Gleason entered the majors in 1882 with the St. Louis Browns, where he and Jack Gleason were the first siblings to play in the same major league infield. His most productive season came in 1887, when he posted career numbers in batting average (.288), runs (135), hits (172), and on-base percentage (.342). A member of three St. Louis champion teams from 1885 to 1887, in 1883 and 1885 he led the league in games played.

During his time with the St. Louis Browns, Gleason was roommates with Charlie Comiskey. While Gleason was considered a gentleman off the field, he was loud and aggressive on the baseball diamond, often hurling continuous insults at opposing players or using his spikes on the basepaths to break up double plays. An 1885 Sporting Life article suggested that if Gleason broke a limb or his neck, "not a ball player in the American Association would feel the slightest regret."

After Gleason played for the Browns for six years, he joined the Philadelphia Athletics (1888) and Louisville Colonels (1889). In an eight-season career, Gleason was a .267 hitter (907-for-3395) with seven home runs and 298 RBI in 798 games, including 613 runs, 111 doubles, and 35 triples. Incomplete data shows him stealing 70 bases and getting hit by 52 pitches.

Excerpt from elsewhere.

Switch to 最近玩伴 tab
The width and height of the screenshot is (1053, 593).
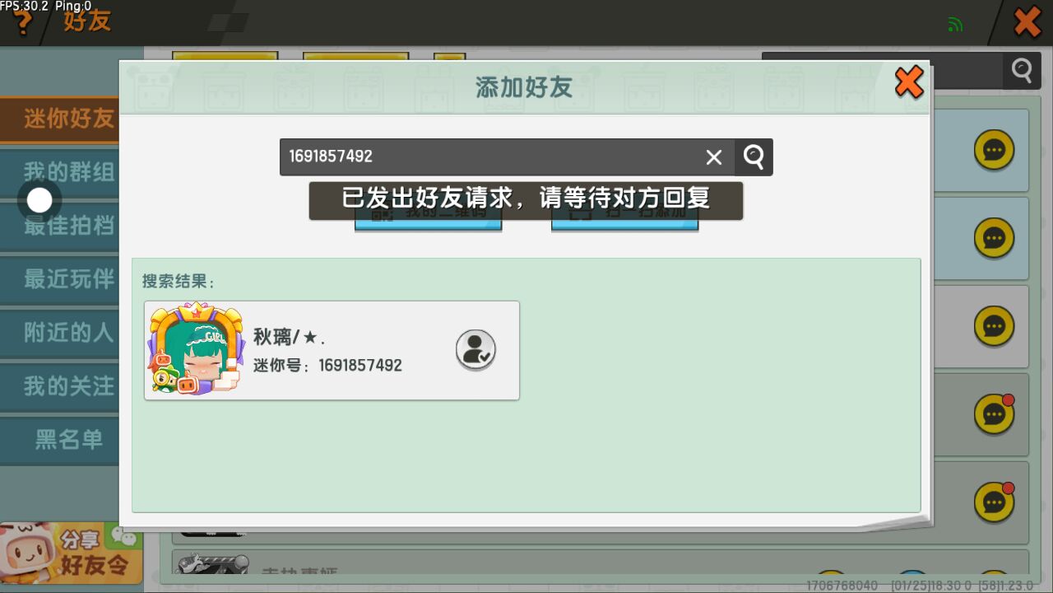(67, 279)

Gleason became an AA umpire in 1891, but his tenure lasted only one game. In Gleason's lone appearance, a game between the St. Louis Browns and Cincinnati Reds, King Kelly was the catcher and team captain of the Reds. With a tie game in the ninth inning, and with darkness setting in, Kelly told his Reds teammates to stall time. Gleason awarded a forfeit to St. Louis; the league fired him for the decision and the game was played again.

==Later life==
Gleason was a member of the St. Louis Fire Department during and after his baseball career. Late in his life, he was a captain with Engine Co. No. 28. In the summer of 1932, Gleason stepped on a nail at a fire, resulting in a foot infection. While recovering from that infection, Gleason tried to walk to a local drug store. He collapsed from heat exhaustion and was confined to bed for a few days before he died in his St. Louis home on July 21, 1932.